Eskiden aşklar da bir başkaymış… Her duygu daha şiddetli, daha cesur ve bir yanıyla da hep daha naif yaşanıyormuş. İşte tam da böyle duygularla iç içe bir aşk için yazılan Sessiz Gemi şiirinin hikayesi…
Öncelikle bu şiirin başkahramanı; Nazım Hikmet’in annesi Celile Hanım’ı tanıyalım…
Celile Hanım, İstanbul sosyetesinin en fazla tanınan kadınlarından biriydi ve neredeyse tüm şehir, onun güzelliğinden bahsediyordu.
Güzelliğiyle İstanbul’a nam salan Celile Hanım, 1900 yılında Osmanlı’nın ünlü valilerinden biri olan Hikmet Bey ile evlendi…
Ancak Celile Hanım ile eşi, evlendikten 16 yıl sonra, beraberlikleriyle ilgili sorunlar yaşamaya başladı. Evliliklerinin meyvesi Nazım ise, o yıllarda genç bir çocuktu ve Bahriye’de okuyordu.
Genç Bahriyeli Nazım, Heybeli’de okuyor; haftasonları ailesinin yanına geliyordu. Ve Yahya Kemal’den de şiir dersleri alıyordu…
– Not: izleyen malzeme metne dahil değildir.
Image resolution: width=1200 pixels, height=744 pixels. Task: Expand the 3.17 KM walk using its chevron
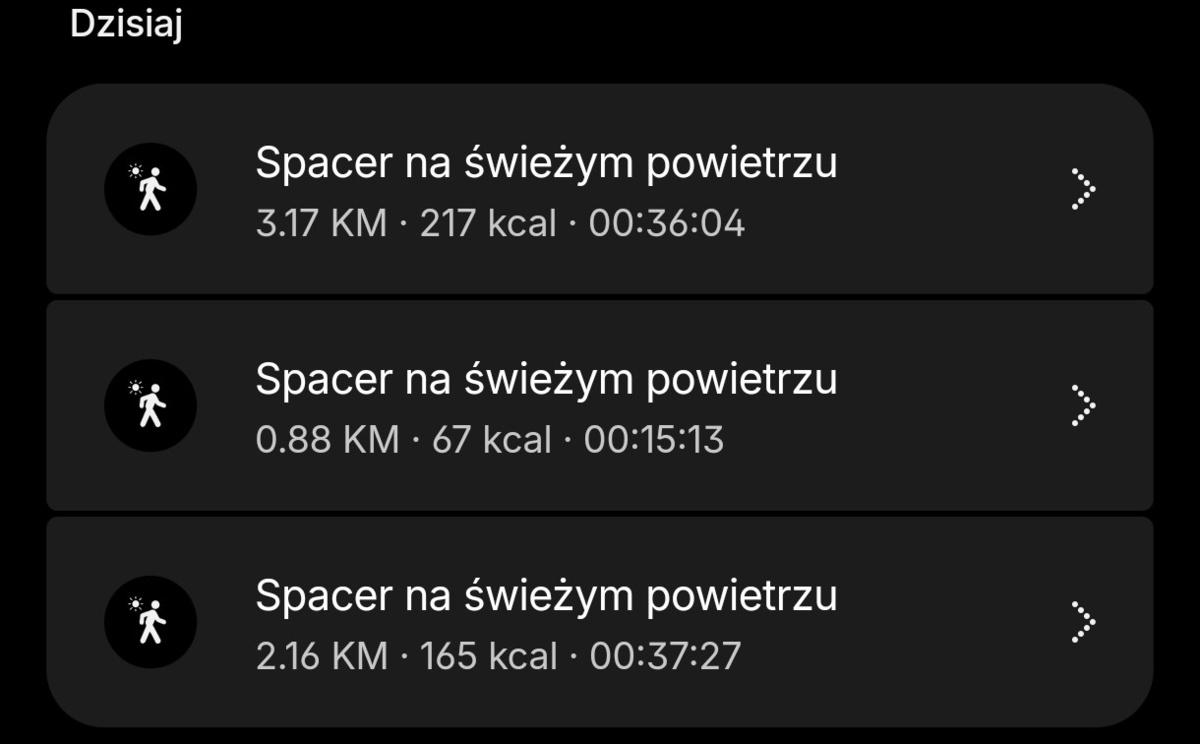1082,189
Yahya Kemal‘in şiir hocalığı yaptığı grupta, geleceğin ünlü şairi Nazım Hikmet dışında, bir de Necip Fazıl bulunuyordu. Ve bir şekilde Nazım’ın annesi ile Yahya Kemal arasında başlayacak aşka, onun da ismi karışacaktı…
Celile Hanım’ın mutsuz evliliği, oğlu Nazım’ın şiir hocası olarak evlerine gelip giden Yahya Kemal ile tanışınca; daha büyük bir sarsıntıya uğradı…
Yahya Kemal, Nazım’a ders verdikten sonra kalan zamanında, Celile Hanım’la sanat ve edebiyat hakkında uzun sohbetler ediyordu. Aralarındaki yakınlık giderek arttı ve hatta aşka dönüştü. Celile Hanım’ın evliliği de, zaten daha fazla sürmeyecekti. Celile Hanım, Yahya Kemal ile aralarında başlayan aşkın üstünden çok geçmeden, kötü giden evliliğini sonlandırarak eşinden boşandı.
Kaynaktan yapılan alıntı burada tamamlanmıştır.